Трава и деревья покрылись свежей глазурью средневекового мая; дерн, словно затейливая вышивка, пестрел крохотными лазурными, белыми и желтыми цветами; каменистый ручей вдоль тропинки что-то бормотал, словно ундины затеяли тихий разговор под водой. Согретый солнцем воздух был пропитан юностью и любовным томлением; и желания, что переполняли сердце Жерара, мистически смешивались с ароматами весеннего леса.

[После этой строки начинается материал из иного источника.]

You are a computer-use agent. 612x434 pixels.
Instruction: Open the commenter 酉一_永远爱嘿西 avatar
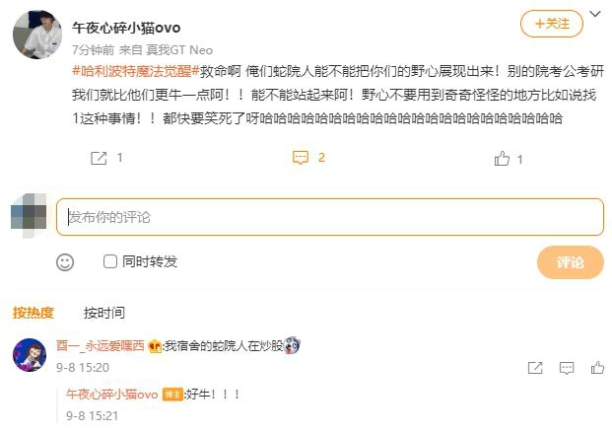pos(30,355)
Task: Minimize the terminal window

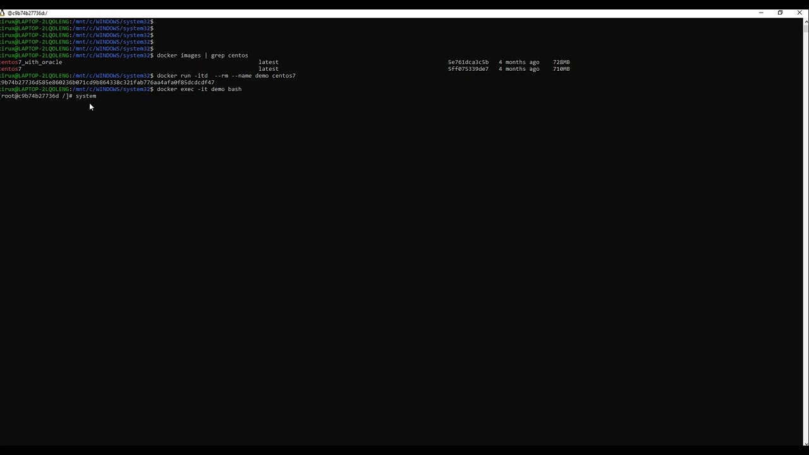Action: coord(761,13)
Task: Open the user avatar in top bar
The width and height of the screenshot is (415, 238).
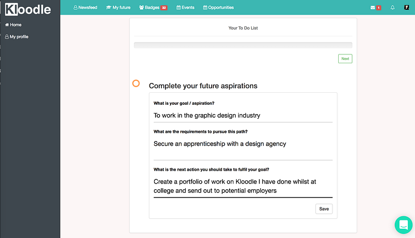Action: point(407,8)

Жерар был трувером, чья молодость и долгие странствия уже успели снискать ему славу. По обычаю своего цеха, Жерар бродил от двора ко двору, от замка к замку и сейчас гостил у графа де ла Френэ, чей замок возвышался над половиной окружавших его лесов. Посетив древний кафедральный Вион, который стоял на самом краю Аверуанского леса, Жерар повстречал там Флоретту, дочку зажиточного торговца по имени Гийом Кошен, и белокурая бестия запала ему в душу куда сильнее, чем можно ожидать от того, кто, как Жерар, был искушен в любовных делах. Он дал ей знать о своих чувствах, и после месяца баллад, любовных посланий и разговоров украдкой, устраивать которые помогала услужливая горничная, Флоретта, когда отец отлучился из города, назначила Жерару свидание. В сопровождении слуги и служанки она должна была вскоре после полудня выйти из города и ждать Жерара под буком необыкновенной древности и толщины. Затем слуги тихо удалятся, и влюбленные будут, по сути, предоставлены сами себе. Не стоило бояться, что их заметят или им помешают, ибо дремучий сумрачный лес пользовался у местных дурной славой. В его глубине таились руины замка Фоссфлам, где обитали призраки; а еще в лесу была двойная гробница, не освященная более двухсот лет. Там покоился хозяин замка сеньор Юг дю Маленбуа[10] с супругой — колдуны, некогда наводившие страх на всю округу. О них обоих, или об их призраках, ходили зловещие истории; местные любили судачить о домовых и оборотнях, феях, бесах и вампирах, которыми славился Аверуанский лес. Однако Жерара это не остановило — едва ли эти создания покажутся при свете дня. Отчаянная Флоретта заявила, что тоже ничего не боится, однако слугам пришлось предложить солидное вознаграждение, ибо те разделяли местные предрассудки.
7
Аполлоний Тианский (ок. 15 — ок. 100) — философ-неопифагореец, чья биография — «Жизнь Аполлония Тианского» (ок. 217), написанная Филостратом Старшим, — полна описаний совершенных им чудес и прочих подвигов, которые отчасти роднят эту фигуру с Иисусом Христом.
9
В этом рассказе КЭС откровеннее всего обращается к традиции говорящих имен: фамилия Жерара (Gérard de l’Automne) означает «Осенний», а его возлюбленную Флоретту (Fleurette) зовут самоочевидно от французского слова «fleur» — «цветок».
10
Фамилия хозяина замка (Malinbois) образована, по всей видимости, от французских слова «malin» («пагубный», «коварный», «окаянный») и «bois» («лес»).